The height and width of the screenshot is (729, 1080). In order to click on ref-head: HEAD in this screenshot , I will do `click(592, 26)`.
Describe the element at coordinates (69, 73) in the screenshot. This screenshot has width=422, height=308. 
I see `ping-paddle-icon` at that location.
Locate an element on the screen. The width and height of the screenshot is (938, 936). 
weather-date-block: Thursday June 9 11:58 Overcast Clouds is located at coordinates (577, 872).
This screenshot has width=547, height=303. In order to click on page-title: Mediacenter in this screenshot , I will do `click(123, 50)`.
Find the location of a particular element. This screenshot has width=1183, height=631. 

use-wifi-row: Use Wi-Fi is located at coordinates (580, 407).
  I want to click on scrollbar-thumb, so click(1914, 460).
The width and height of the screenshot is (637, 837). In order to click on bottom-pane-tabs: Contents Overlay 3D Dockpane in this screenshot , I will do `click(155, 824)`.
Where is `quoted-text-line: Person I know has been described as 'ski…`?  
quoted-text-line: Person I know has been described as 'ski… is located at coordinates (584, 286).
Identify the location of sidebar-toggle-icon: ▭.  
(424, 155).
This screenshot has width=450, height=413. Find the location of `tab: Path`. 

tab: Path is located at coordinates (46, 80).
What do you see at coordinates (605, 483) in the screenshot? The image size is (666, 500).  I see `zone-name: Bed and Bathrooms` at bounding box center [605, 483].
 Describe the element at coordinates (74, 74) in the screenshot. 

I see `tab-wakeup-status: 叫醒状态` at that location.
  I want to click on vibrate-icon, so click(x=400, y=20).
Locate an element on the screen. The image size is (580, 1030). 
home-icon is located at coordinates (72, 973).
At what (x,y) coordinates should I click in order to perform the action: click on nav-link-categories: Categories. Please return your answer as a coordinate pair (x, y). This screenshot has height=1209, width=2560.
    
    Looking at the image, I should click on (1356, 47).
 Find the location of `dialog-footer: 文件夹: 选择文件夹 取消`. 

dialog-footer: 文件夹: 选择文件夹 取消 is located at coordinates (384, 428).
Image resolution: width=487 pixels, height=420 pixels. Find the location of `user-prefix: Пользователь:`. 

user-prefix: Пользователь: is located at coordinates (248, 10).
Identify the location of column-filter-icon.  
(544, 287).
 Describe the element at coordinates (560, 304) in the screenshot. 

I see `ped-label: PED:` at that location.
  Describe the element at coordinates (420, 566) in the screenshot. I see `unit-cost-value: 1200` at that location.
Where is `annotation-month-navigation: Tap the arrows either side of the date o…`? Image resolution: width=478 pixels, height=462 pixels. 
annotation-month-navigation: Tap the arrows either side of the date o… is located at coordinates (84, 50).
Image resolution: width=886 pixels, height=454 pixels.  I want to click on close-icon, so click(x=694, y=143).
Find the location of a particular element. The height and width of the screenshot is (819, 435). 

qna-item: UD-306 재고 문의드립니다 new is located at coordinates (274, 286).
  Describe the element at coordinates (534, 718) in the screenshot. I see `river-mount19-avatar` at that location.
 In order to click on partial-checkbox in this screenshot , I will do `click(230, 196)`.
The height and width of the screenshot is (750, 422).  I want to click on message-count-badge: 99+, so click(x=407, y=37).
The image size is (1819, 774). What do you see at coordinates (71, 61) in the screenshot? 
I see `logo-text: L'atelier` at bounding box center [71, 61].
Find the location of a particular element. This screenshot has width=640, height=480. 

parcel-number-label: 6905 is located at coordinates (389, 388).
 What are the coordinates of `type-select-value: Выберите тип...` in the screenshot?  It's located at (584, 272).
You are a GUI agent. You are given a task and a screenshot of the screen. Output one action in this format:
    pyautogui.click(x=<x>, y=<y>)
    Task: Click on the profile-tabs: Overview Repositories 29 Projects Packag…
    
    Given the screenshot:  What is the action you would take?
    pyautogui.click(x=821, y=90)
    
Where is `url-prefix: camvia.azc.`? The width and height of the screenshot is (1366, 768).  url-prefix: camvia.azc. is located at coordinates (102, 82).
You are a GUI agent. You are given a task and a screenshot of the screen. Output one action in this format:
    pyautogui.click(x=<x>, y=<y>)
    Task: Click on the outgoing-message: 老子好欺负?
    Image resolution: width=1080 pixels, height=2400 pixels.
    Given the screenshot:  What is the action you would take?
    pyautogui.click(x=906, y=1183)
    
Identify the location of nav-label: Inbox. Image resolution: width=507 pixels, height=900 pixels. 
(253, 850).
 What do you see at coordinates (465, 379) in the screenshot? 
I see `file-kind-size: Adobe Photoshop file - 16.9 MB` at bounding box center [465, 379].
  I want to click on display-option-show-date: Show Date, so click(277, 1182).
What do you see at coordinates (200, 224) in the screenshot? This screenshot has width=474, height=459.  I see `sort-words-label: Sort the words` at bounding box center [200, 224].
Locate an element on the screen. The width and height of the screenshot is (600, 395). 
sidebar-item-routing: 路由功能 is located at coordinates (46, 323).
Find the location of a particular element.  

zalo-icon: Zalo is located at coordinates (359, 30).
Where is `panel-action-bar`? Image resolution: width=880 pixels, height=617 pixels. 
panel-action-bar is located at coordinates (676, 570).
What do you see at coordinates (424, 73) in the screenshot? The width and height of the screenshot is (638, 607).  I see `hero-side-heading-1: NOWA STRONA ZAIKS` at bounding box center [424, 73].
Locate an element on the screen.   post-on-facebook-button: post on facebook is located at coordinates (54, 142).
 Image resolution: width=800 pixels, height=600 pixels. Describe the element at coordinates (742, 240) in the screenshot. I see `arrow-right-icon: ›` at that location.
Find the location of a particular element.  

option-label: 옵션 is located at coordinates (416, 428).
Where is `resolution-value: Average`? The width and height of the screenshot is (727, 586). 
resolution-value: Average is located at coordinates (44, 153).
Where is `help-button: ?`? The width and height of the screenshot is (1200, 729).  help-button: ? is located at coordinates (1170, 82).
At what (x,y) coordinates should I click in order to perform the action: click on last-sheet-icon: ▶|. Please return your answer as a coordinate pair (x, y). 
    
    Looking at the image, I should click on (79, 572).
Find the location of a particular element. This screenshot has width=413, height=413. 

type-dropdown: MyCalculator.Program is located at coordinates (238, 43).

▶ _REQUIRED WORK_
Can you give this data again with every "a particular element" changed to "a specific element" and nothing else altered?

▶ _YOUR RESPONSE_
The height and width of the screenshot is (729, 1080). In order to click on ref-head: HEAD in this screenshot , I will do `click(592, 26)`.
Describe the element at coordinates (69, 73) in the screenshot. This screenshot has width=422, height=308. 
I see `ping-paddle-icon` at that location.
Locate an element on the screen. The width and height of the screenshot is (938, 936). 
weather-date-block: Thursday June 9 11:58 Overcast Clouds is located at coordinates (577, 872).
This screenshot has width=547, height=303. In order to click on page-title: Mediacenter in this screenshot , I will do `click(123, 50)`.
Find the location of a specific element. This screenshot has width=1183, height=631. 

use-wifi-row: Use Wi-Fi is located at coordinates (580, 407).
  I want to click on scrollbar-thumb, so click(1914, 460).
The width and height of the screenshot is (637, 837). In order to click on bottom-pane-tabs: Contents Overlay 3D Dockpane in this screenshot , I will do `click(155, 824)`.
Where is `quoted-text-line: Person I know has been described as 'ski…`?  
quoted-text-line: Person I know has been described as 'ski… is located at coordinates (584, 286).
Identify the location of sidebar-toggle-icon: ▭.  
(424, 155).
This screenshot has width=450, height=413. Find the location of `tab: Path`. 

tab: Path is located at coordinates (46, 80).
What do you see at coordinates (605, 483) in the screenshot? The image size is (666, 500).  I see `zone-name: Bed and Bathrooms` at bounding box center [605, 483].
 Describe the element at coordinates (74, 74) in the screenshot. 

I see `tab-wakeup-status: 叫醒状态` at that location.
  I want to click on vibrate-icon, so click(x=400, y=20).
Locate an element on the screen. The image size is (580, 1030). 
home-icon is located at coordinates (72, 973).
At what (x,y) coordinates should I click in order to perform the action: click on nav-link-categories: Categories. Please return your answer as a coordinate pair (x, y). This screenshot has height=1209, width=2560.
    
    Looking at the image, I should click on (1356, 47).
 Find the location of `dialog-footer: 文件夹: 选择文件夹 取消`. 

dialog-footer: 文件夹: 选择文件夹 取消 is located at coordinates (384, 428).
Image resolution: width=487 pixels, height=420 pixels. Find the location of `user-prefix: Пользователь:`. 

user-prefix: Пользователь: is located at coordinates (248, 10).
Identify the location of column-filter-icon.  
(544, 287).
 Describe the element at coordinates (560, 304) in the screenshot. 

I see `ped-label: PED:` at that location.
  Describe the element at coordinates (420, 566) in the screenshot. I see `unit-cost-value: 1200` at that location.
Where is `annotation-month-navigation: Tap the arrows either side of the date o…`? Image resolution: width=478 pixels, height=462 pixels. 
annotation-month-navigation: Tap the arrows either side of the date o… is located at coordinates (84, 50).
Image resolution: width=886 pixels, height=454 pixels.  I want to click on close-icon, so click(x=694, y=143).
Find the location of a specific element. The height and width of the screenshot is (819, 435). 

qna-item: UD-306 재고 문의드립니다 new is located at coordinates (274, 286).
  Describe the element at coordinates (534, 718) in the screenshot. I see `river-mount19-avatar` at that location.
 In order to click on partial-checkbox in this screenshot , I will do `click(230, 196)`.
The height and width of the screenshot is (750, 422).  I want to click on message-count-badge: 99+, so click(x=407, y=37).
The image size is (1819, 774). What do you see at coordinates (71, 61) in the screenshot? 
I see `logo-text: L'atelier` at bounding box center [71, 61].
Find the location of a specific element. This screenshot has width=640, height=480. 

parcel-number-label: 6905 is located at coordinates (389, 388).
 What are the coordinates of `type-select-value: Выберите тип...` in the screenshot?  It's located at (584, 272).
You are a GUI agent. You are given a task and a screenshot of the screen. Output one action in this format:
    pyautogui.click(x=<x>, y=<y>)
    Task: Click on the profile-tabs: Overview Repositories 29 Projects Packag…
    
    Given the screenshot:  What is the action you would take?
    pyautogui.click(x=821, y=90)
    
Where is `url-prefix: camvia.azc.`? The width and height of the screenshot is (1366, 768).  url-prefix: camvia.azc. is located at coordinates (102, 82).
You are a GUI agent. You are given a task and a screenshot of the screen. Output one action in this format:
    pyautogui.click(x=<x>, y=<y>)
    Task: Click on the outgoing-message: 老子好欺负?
    Image resolution: width=1080 pixels, height=2400 pixels.
    Given the screenshot:  What is the action you would take?
    pyautogui.click(x=906, y=1183)
    
Identify the location of nav-label: Inbox. Image resolution: width=507 pixels, height=900 pixels. 
(253, 850).
 What do you see at coordinates (465, 379) in the screenshot? 
I see `file-kind-size: Adobe Photoshop file - 16.9 MB` at bounding box center [465, 379].
  I want to click on display-option-show-date: Show Date, so click(277, 1182).
What do you see at coordinates (200, 224) in the screenshot? This screenshot has width=474, height=459.  I see `sort-words-label: Sort the words` at bounding box center [200, 224].
Locate an element on the screen. The width and height of the screenshot is (600, 395). 
sidebar-item-routing: 路由功能 is located at coordinates (46, 323).
Find the location of a specific element.  

zalo-icon: Zalo is located at coordinates (359, 30).
Where is `panel-action-bar`? Image resolution: width=880 pixels, height=617 pixels. 
panel-action-bar is located at coordinates (676, 570).
What do you see at coordinates (424, 73) in the screenshot? The width and height of the screenshot is (638, 607).  I see `hero-side-heading-1: NOWA STRONA ZAIKS` at bounding box center [424, 73].
Locate an element on the screen.   post-on-facebook-button: post on facebook is located at coordinates (54, 142).
 Image resolution: width=800 pixels, height=600 pixels. Describe the element at coordinates (742, 240) in the screenshot. I see `arrow-right-icon: ›` at that location.
Find the location of a specific element.  

option-label: 옵션 is located at coordinates (416, 428).
Where is `resolution-value: Average`? The width and height of the screenshot is (727, 586). 
resolution-value: Average is located at coordinates (44, 153).
Where is `help-button: ?`? The width and height of the screenshot is (1200, 729).  help-button: ? is located at coordinates (1170, 82).
At what (x,y) coordinates should I click in order to perform the action: click on last-sheet-icon: ▶|. Please return your answer as a coordinate pair (x, y). 
    
    Looking at the image, I should click on (79, 572).
Find the location of a specific element. This screenshot has width=413, height=413. 

type-dropdown: MyCalculator.Program is located at coordinates (238, 43).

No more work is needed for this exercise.